Power Constrained Nonstationary Bandits with Habituation and Recovery Dynamics
2511.02944v1
cs.LG, cs.AI, math.OC, stat.ML
2025-11-07
Авторы:
Fengxu Li, Stephanie M. Carpenter, Matthew P. Buman, Yonatan Mintz
Abstract
A common challenge for decision makers is selecting actions whose rewards are
unknown and evolve over time based on prior policies. For instance, repeated
use may reduce an action's effectiveness (habituation), while inactivity may
restore it (recovery). These nonstationarities are captured by the Reducing or
Gaining Unknown Efficacy (ROGUE) bandit framework, which models real-world
settings such as behavioral health interventions. While existing algorithms can
compute sublinear regret policies to optimize these settings, they may not
provide sufficient exploration due to overemphasis on exploitation, limiting
the ability to estimate population-level effects. This is a challenge of
particular interest in micro-randomized trials (MRTs) that aid researchers in
developing just-in-time adaptive interventions that have population-level
effects while still providing personalized recommendations to individuals. In
this paper, we first develop ROGUE-TS, a Thompson Sampling algorithm tailored
to the ROGUE framework, and provide theoretical guarantees of sublinear regret.

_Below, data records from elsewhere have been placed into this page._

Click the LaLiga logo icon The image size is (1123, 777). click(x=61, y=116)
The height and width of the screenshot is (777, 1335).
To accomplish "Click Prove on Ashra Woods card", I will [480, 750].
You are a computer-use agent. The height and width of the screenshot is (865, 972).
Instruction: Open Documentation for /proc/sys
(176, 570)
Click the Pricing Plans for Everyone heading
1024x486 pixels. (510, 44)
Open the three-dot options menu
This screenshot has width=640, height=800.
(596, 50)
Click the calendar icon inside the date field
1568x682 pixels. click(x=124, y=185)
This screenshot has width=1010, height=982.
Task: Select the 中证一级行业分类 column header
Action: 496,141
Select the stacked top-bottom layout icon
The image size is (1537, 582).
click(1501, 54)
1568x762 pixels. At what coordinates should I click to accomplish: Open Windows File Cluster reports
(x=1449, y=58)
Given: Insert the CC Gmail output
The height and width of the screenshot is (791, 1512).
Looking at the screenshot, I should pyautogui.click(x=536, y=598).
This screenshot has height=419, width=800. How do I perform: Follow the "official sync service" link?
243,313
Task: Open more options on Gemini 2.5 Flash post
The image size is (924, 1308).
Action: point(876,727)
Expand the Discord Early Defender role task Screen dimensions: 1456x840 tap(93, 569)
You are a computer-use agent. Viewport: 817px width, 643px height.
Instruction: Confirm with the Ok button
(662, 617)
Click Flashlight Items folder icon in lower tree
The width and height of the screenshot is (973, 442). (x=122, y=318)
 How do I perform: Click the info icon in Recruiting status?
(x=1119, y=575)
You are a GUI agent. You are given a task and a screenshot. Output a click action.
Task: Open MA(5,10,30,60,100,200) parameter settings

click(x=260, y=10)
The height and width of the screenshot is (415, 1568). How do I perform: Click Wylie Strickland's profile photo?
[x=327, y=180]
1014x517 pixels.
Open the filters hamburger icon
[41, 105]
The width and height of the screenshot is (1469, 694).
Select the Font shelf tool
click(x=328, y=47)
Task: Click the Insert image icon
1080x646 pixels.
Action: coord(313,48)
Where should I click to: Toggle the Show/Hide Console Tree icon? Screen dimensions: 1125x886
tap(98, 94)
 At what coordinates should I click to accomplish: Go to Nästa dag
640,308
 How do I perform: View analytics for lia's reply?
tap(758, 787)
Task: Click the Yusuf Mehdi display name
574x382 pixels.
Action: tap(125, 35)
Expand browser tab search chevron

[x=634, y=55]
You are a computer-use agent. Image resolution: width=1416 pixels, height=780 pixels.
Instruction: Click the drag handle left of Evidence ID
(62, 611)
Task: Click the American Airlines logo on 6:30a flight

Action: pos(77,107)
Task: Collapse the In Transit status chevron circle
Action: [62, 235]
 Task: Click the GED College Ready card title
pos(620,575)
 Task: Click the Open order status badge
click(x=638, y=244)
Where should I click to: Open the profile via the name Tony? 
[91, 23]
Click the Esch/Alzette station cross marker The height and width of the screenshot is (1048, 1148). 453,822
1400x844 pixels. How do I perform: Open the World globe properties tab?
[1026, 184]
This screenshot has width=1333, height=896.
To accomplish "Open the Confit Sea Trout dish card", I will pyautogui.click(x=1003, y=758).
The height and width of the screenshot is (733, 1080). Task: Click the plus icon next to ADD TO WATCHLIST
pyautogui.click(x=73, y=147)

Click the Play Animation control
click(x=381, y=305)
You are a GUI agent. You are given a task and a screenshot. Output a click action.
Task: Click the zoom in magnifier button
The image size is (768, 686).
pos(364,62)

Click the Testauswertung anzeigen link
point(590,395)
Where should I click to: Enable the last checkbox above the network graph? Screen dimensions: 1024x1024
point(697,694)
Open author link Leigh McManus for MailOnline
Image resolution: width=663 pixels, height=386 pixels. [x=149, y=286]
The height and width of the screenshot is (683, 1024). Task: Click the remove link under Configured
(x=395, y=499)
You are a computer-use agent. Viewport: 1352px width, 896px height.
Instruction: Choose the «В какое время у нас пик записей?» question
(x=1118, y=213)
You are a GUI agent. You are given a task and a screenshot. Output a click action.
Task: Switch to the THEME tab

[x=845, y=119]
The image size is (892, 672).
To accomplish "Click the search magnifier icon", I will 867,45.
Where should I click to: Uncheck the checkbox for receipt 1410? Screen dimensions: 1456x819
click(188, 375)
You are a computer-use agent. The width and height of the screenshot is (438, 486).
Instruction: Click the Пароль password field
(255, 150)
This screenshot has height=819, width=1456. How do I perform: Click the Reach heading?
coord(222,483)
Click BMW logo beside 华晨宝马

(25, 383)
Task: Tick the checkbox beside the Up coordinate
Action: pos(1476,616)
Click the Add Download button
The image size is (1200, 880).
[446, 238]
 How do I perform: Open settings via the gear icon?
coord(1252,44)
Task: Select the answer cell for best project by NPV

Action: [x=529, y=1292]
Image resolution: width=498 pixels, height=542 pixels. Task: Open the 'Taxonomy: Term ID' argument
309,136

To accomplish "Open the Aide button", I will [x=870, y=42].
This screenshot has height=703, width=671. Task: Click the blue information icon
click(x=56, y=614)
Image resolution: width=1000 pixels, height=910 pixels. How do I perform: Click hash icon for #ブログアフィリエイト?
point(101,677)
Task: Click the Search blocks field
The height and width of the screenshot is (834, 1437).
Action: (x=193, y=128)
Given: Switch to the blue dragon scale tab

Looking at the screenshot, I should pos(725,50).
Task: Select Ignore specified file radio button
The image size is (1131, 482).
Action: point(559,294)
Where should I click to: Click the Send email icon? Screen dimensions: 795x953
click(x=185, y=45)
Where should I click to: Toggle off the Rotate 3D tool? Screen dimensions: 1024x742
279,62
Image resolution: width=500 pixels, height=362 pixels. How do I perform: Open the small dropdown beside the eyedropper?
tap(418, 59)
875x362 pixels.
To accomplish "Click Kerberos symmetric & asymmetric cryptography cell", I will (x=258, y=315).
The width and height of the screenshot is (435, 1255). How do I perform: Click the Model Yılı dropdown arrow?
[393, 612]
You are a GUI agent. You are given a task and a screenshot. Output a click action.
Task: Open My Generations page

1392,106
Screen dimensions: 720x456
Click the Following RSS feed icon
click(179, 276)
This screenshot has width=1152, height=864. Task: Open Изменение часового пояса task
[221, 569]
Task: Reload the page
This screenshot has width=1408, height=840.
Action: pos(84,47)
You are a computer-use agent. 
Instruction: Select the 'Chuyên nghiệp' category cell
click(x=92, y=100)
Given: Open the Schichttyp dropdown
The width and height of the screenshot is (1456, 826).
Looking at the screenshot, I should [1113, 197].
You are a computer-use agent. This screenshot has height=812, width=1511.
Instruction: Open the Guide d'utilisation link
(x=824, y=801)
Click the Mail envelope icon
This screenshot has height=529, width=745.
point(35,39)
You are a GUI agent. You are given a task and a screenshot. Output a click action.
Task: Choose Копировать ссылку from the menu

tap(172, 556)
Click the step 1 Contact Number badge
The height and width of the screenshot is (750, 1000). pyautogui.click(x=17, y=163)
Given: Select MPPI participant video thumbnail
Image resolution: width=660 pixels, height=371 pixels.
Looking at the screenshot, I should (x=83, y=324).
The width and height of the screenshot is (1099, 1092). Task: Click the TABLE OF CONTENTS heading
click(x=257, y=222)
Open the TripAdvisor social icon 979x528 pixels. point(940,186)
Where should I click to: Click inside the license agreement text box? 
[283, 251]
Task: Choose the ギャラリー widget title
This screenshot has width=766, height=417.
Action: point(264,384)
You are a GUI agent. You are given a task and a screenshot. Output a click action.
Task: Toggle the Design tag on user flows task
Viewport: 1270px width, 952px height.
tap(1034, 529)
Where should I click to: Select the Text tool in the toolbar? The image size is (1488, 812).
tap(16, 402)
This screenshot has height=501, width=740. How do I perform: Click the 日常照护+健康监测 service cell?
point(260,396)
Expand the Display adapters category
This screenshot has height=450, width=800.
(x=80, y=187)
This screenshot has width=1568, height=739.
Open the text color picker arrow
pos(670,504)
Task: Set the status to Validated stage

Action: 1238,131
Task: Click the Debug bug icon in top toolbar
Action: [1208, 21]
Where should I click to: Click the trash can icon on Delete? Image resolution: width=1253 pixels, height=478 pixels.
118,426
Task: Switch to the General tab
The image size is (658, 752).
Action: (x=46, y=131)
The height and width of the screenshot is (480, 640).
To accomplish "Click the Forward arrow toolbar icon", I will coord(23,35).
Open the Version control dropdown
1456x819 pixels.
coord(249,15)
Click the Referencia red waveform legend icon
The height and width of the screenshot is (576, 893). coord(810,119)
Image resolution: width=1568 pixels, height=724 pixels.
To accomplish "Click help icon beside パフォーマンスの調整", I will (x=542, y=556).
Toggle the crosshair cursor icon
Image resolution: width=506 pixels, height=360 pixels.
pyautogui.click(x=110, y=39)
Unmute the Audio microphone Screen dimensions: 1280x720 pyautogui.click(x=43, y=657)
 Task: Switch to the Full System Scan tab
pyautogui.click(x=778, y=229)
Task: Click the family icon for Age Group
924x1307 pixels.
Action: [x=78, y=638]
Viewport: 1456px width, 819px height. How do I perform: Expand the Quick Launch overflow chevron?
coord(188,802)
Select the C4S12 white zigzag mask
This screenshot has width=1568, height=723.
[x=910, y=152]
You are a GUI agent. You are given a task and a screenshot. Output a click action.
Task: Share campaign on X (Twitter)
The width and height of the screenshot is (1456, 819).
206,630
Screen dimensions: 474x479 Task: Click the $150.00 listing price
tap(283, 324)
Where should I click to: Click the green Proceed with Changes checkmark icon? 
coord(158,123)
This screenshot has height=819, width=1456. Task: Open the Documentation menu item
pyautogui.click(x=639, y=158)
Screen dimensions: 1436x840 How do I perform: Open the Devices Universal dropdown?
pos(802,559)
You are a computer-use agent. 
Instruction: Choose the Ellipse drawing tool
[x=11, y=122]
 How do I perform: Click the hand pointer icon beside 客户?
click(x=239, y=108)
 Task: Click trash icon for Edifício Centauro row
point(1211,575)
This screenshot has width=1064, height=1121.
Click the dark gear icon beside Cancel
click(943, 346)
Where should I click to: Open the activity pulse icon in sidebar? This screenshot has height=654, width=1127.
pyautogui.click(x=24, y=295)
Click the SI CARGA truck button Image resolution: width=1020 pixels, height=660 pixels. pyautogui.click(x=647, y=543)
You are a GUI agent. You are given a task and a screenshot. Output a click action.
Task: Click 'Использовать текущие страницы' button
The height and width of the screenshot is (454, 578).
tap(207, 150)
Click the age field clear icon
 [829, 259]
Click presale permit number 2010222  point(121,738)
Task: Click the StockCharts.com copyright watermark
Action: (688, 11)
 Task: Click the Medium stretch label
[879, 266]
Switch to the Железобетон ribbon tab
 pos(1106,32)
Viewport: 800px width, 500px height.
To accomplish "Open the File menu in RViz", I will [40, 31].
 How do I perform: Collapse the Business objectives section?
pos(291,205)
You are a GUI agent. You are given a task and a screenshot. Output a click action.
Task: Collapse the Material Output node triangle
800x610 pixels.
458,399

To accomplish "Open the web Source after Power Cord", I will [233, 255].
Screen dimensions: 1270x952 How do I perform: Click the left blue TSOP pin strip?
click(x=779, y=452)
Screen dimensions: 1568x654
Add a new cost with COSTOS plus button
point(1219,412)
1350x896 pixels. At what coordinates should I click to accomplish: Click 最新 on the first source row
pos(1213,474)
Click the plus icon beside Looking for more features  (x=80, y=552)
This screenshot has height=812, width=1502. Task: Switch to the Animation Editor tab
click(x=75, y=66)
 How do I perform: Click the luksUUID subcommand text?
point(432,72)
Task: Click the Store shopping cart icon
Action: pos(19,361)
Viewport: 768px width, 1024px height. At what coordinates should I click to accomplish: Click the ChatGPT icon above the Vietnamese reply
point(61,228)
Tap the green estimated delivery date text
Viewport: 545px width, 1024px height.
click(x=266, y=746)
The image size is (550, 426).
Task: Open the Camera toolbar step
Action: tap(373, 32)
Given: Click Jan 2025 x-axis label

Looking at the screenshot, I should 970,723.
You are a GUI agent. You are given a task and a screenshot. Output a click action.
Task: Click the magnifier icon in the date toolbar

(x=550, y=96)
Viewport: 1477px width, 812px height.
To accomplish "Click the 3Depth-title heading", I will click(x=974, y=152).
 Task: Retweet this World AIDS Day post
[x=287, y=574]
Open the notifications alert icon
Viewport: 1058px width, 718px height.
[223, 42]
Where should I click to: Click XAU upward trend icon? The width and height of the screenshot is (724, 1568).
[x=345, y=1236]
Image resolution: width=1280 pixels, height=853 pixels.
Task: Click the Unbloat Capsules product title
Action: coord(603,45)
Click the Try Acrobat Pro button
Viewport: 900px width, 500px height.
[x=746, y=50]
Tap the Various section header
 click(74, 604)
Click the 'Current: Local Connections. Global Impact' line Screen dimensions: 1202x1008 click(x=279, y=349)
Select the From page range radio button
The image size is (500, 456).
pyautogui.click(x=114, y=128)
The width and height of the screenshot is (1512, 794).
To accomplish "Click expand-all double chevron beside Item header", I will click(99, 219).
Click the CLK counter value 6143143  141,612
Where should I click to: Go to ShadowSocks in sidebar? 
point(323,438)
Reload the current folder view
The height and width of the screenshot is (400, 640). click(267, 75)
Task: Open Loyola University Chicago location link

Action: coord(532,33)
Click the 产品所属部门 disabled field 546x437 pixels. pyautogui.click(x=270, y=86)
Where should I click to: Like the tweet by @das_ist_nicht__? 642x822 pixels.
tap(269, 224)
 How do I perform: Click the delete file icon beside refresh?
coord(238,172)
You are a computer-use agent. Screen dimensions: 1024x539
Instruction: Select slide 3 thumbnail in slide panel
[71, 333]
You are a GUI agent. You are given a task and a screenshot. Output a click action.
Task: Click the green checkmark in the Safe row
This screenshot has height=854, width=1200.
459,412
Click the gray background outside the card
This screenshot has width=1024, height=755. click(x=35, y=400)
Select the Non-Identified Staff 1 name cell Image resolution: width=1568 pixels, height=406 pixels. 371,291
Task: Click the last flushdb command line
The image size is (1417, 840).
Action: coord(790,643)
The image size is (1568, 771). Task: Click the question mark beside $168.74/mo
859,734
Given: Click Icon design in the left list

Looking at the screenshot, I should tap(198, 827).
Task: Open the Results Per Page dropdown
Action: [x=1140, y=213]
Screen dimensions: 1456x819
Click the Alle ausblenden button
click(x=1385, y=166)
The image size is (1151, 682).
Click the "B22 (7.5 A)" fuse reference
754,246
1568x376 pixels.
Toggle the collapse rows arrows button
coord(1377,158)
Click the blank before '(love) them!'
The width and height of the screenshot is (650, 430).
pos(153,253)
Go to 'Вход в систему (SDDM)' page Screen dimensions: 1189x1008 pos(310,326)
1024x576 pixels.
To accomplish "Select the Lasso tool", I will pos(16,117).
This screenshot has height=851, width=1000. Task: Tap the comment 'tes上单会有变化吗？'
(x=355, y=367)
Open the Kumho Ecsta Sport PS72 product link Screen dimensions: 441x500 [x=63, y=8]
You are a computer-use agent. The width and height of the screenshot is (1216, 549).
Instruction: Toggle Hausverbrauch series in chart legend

We then introduce a probability clipping procedure to balance personalization
and population-level learning, with quantified trade-off that balances regret
and minimum exploration probability. Validation on two MRT datasets concerning
physical activity promotion and bipolar disorder treatment shows that our
methods both achieve lower regret than existing approaches and maintain high
statistical power through the clipping procedure without significantly
increasing regret. This enables reliable detection of treatment effects while
accounting for individual behavioral dynamics. For researchers designing MRTs,
our framework offers practical guidance on balancing personalization with
statistical validity.